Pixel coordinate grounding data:
#####

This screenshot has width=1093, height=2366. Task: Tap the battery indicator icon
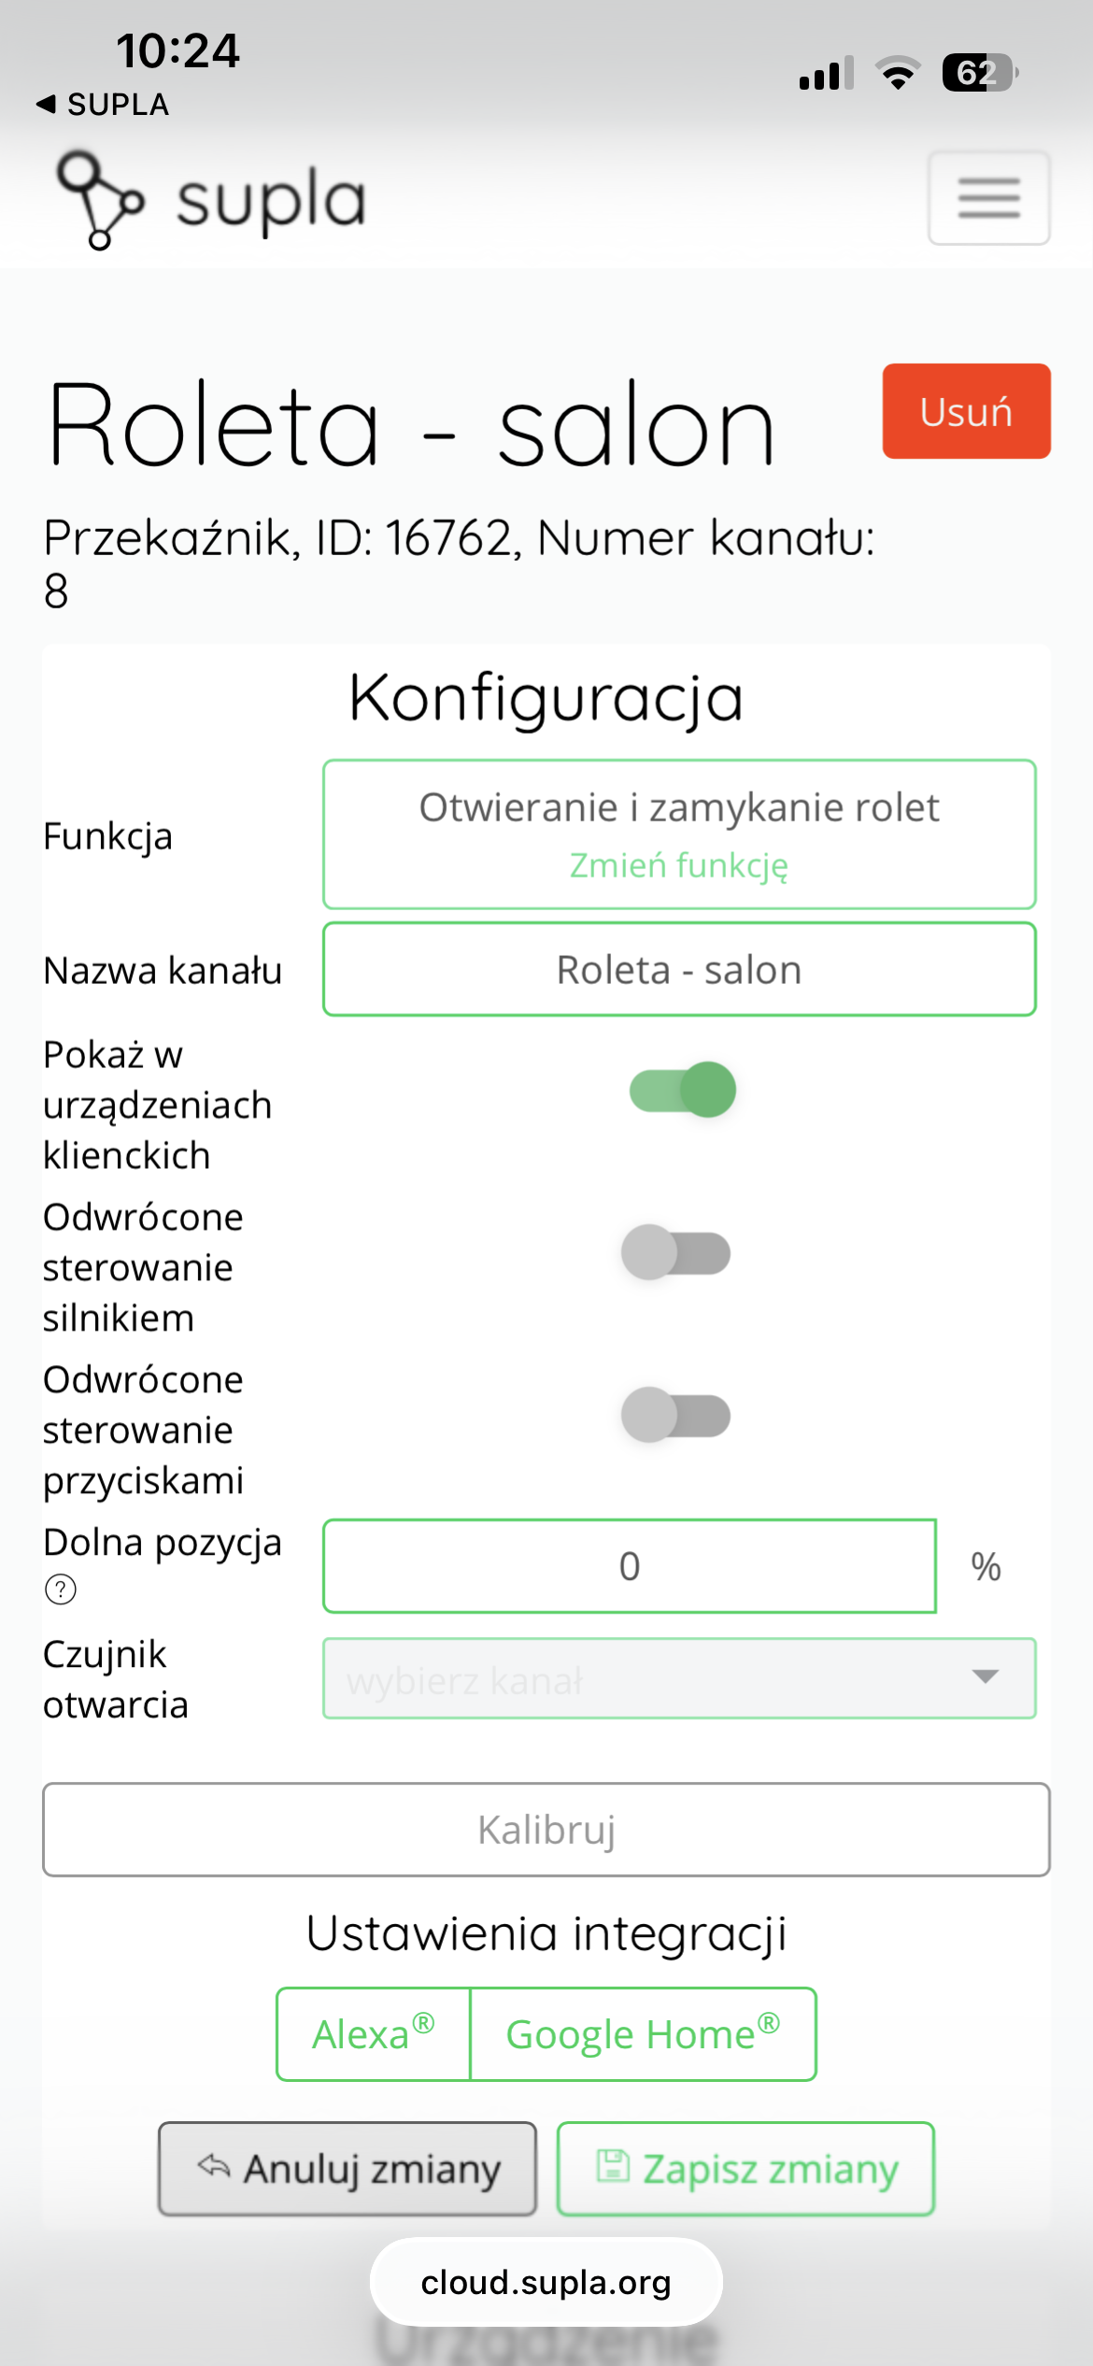pos(979,73)
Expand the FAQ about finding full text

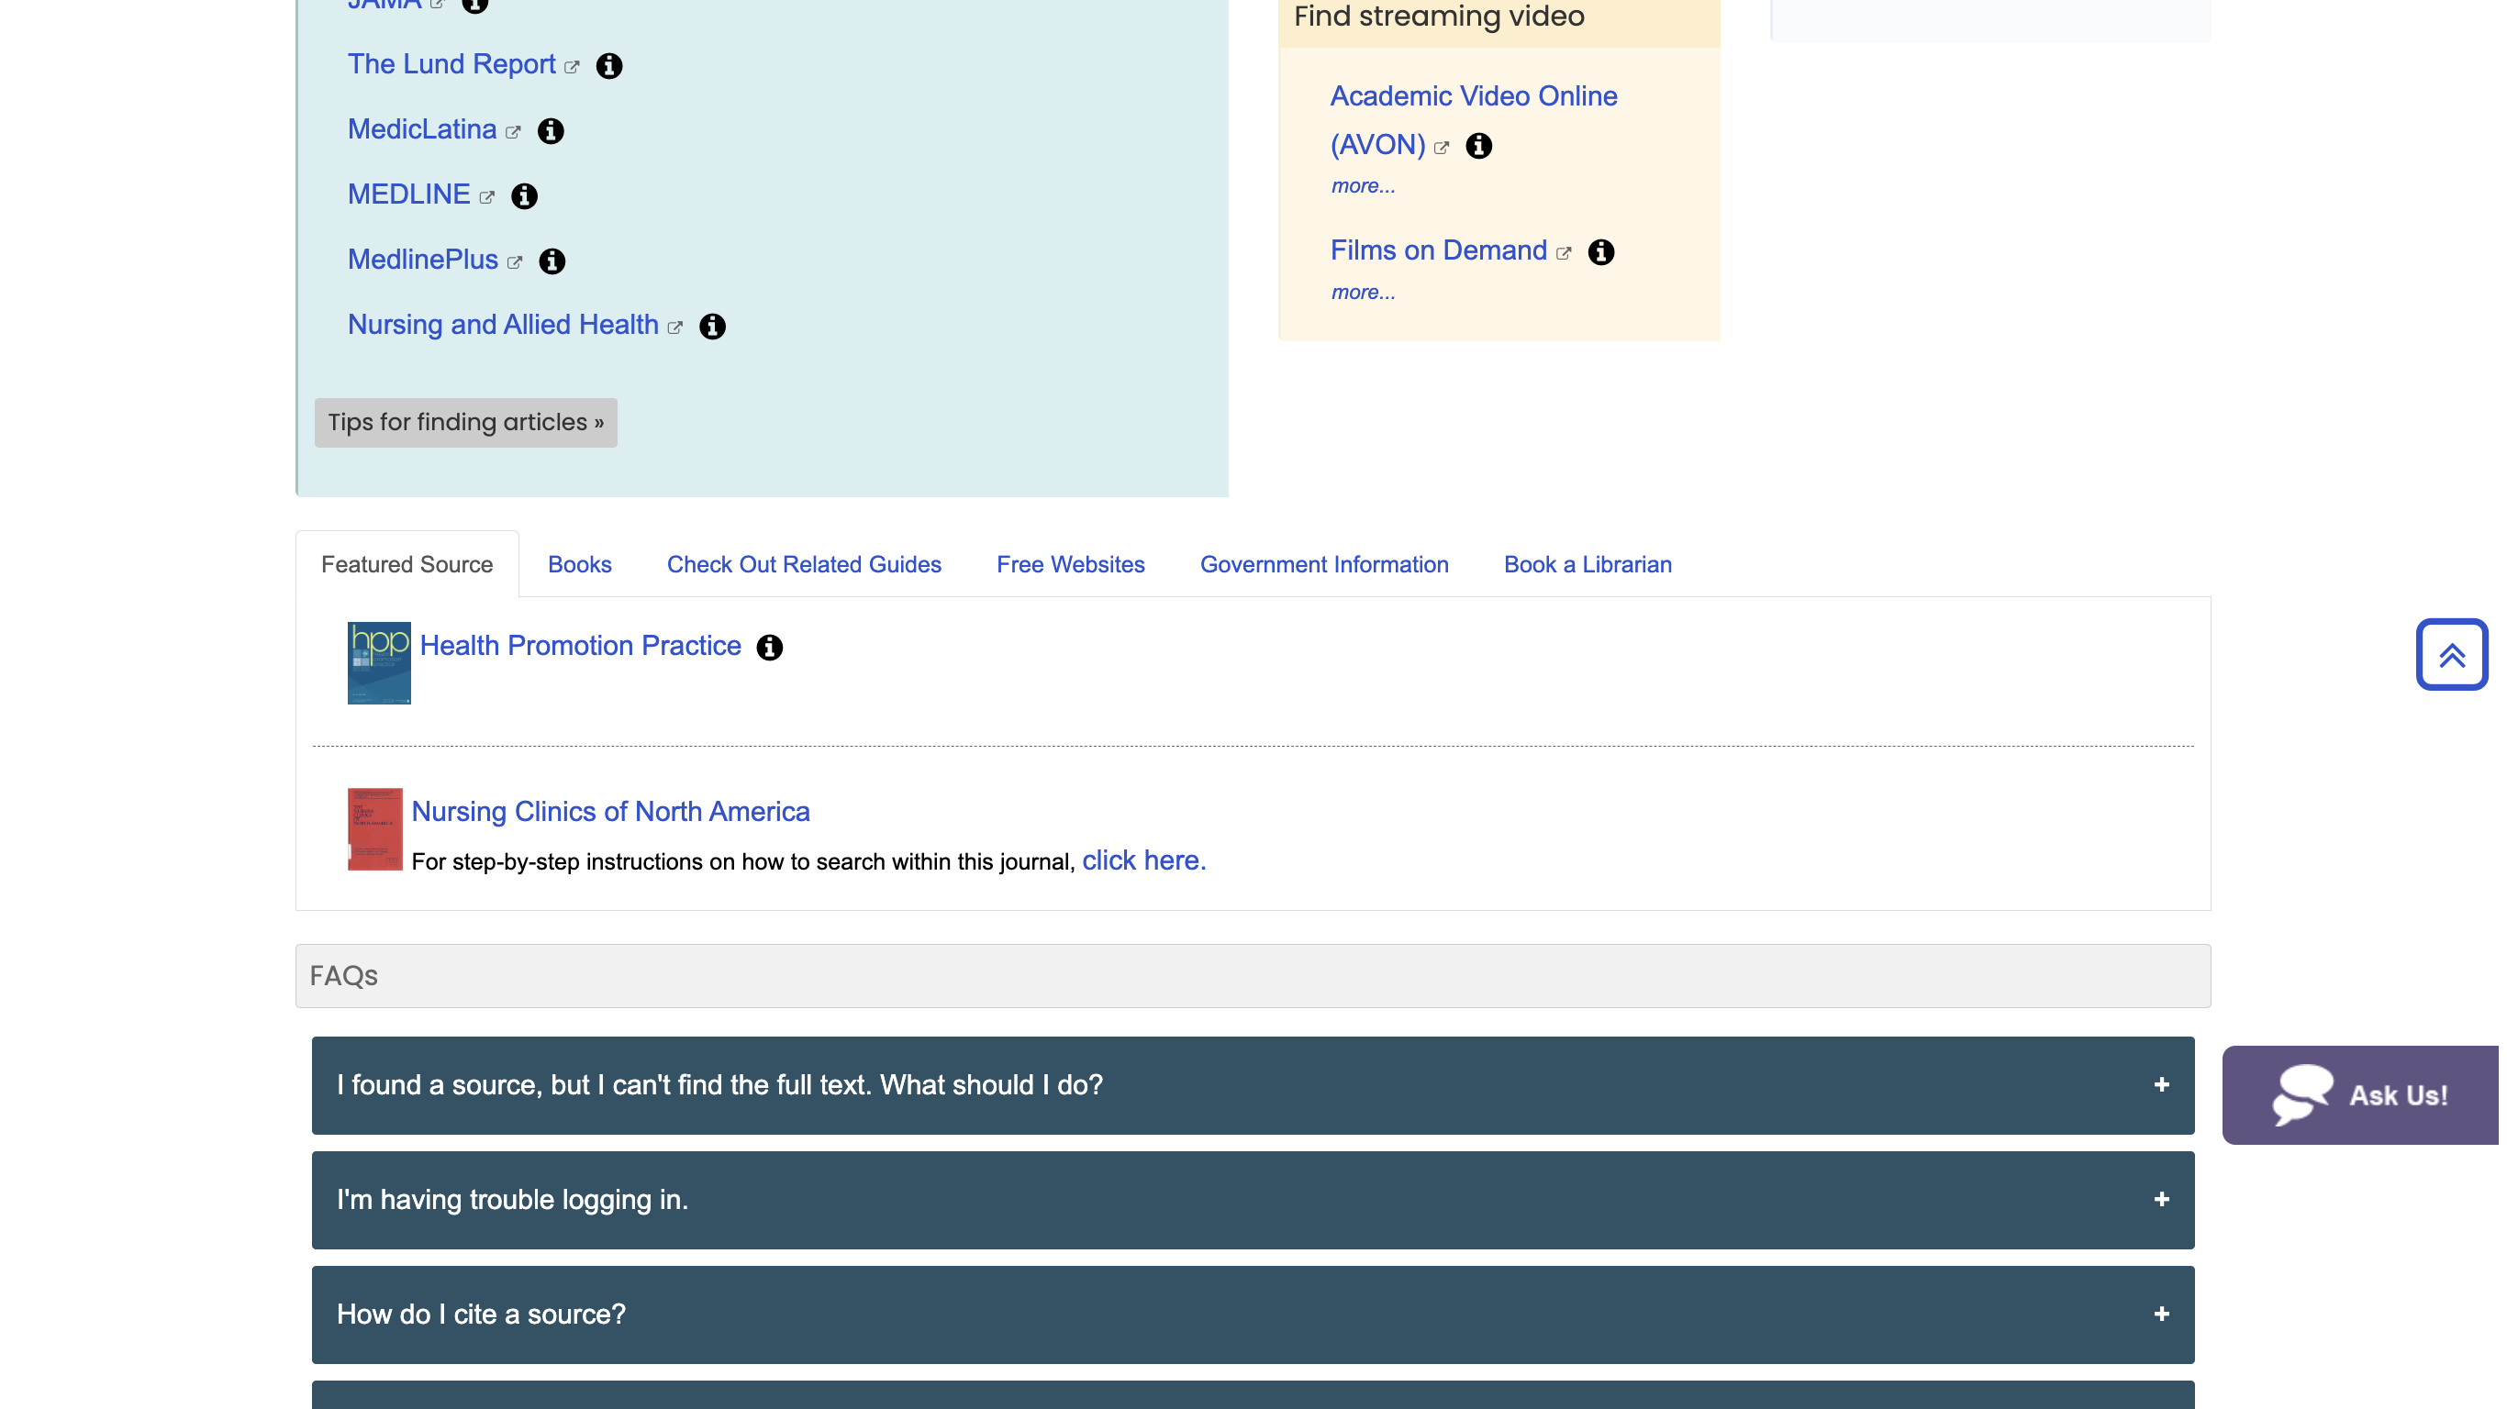[x=1254, y=1084]
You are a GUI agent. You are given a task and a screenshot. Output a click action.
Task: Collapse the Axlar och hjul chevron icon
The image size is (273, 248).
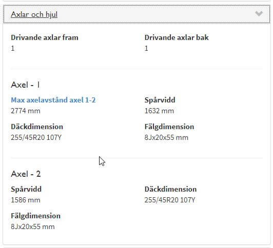pos(259,14)
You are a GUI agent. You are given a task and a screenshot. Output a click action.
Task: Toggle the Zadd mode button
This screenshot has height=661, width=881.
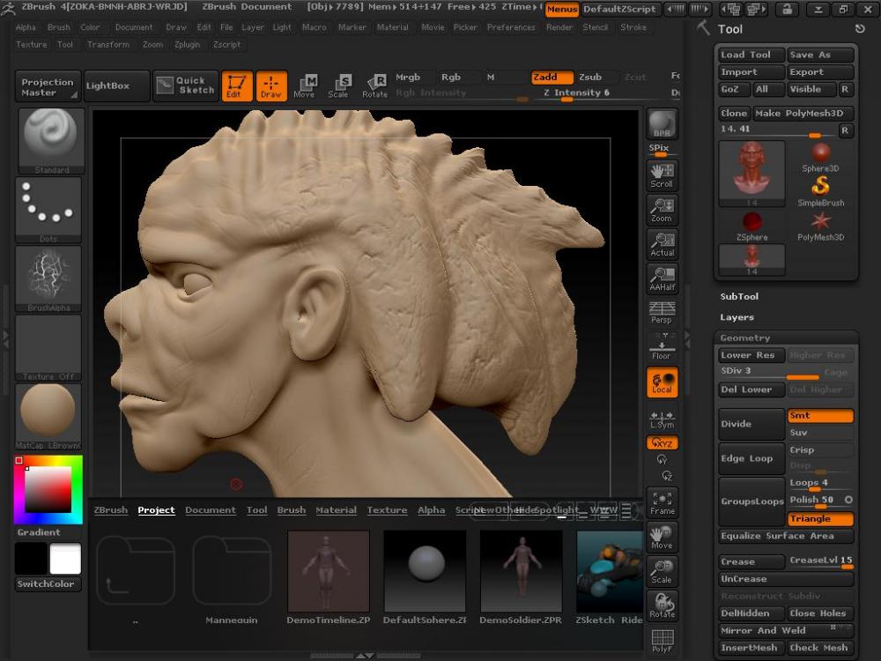pyautogui.click(x=551, y=78)
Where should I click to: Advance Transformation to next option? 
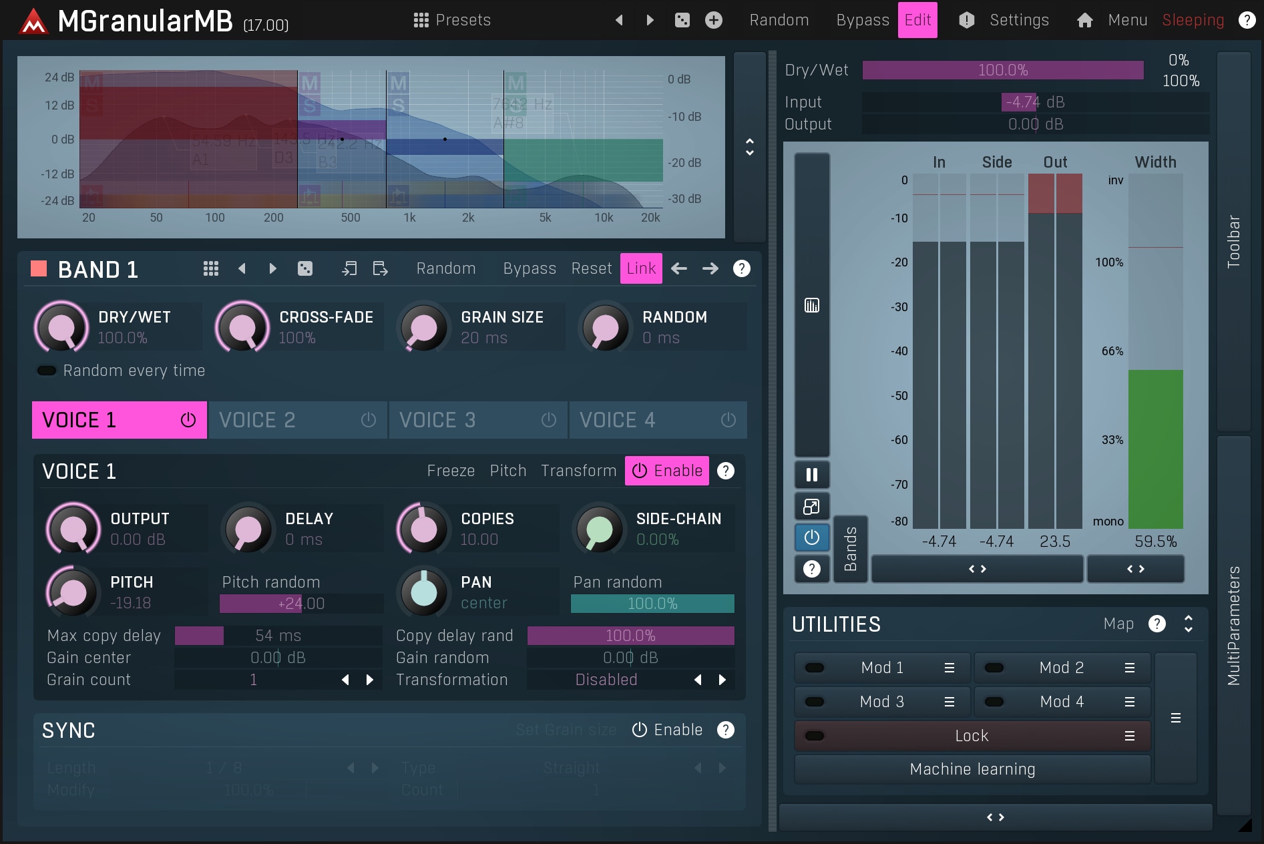click(722, 680)
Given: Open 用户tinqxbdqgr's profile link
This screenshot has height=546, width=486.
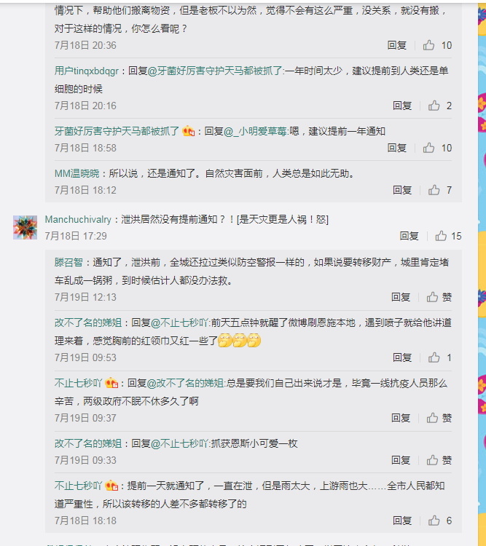Looking at the screenshot, I should (87, 71).
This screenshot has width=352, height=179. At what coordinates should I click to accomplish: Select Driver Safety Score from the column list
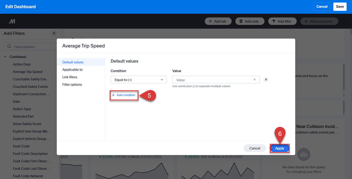coord(27,124)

#####

# [REQUIRED ACTION]
Would you please write out the entries in full, exactly as they read, but without pictures?

# [SOLUTION TO THE PROBLEM]
This screenshot has width=1093, height=2366. Task: Tap the battery indicator icon
pos(979,73)
Expand the FAQ about finding full text

[x=1254, y=1084]
You are a GUI agent. You are given a task and a screenshot. Output a click action.
Task: Collapse the Axlar och hjul chevron icon
The image size is (273, 248).
pos(259,14)
You are a GUI agent. You are given a task and a screenshot. Output a click action.
Task: Toggle the Zadd mode button
This screenshot has height=661, width=881.
pyautogui.click(x=551, y=78)
Where should I click to: Advance Transformation to next option? 
click(722, 680)
Given: Open 用户tinqxbdqgr's profile link
This screenshot has height=546, width=486.
Looking at the screenshot, I should (87, 71).
This screenshot has width=352, height=179. At what coordinates should I click to accomplish: Select Driver Safety Score from the column list
coord(27,124)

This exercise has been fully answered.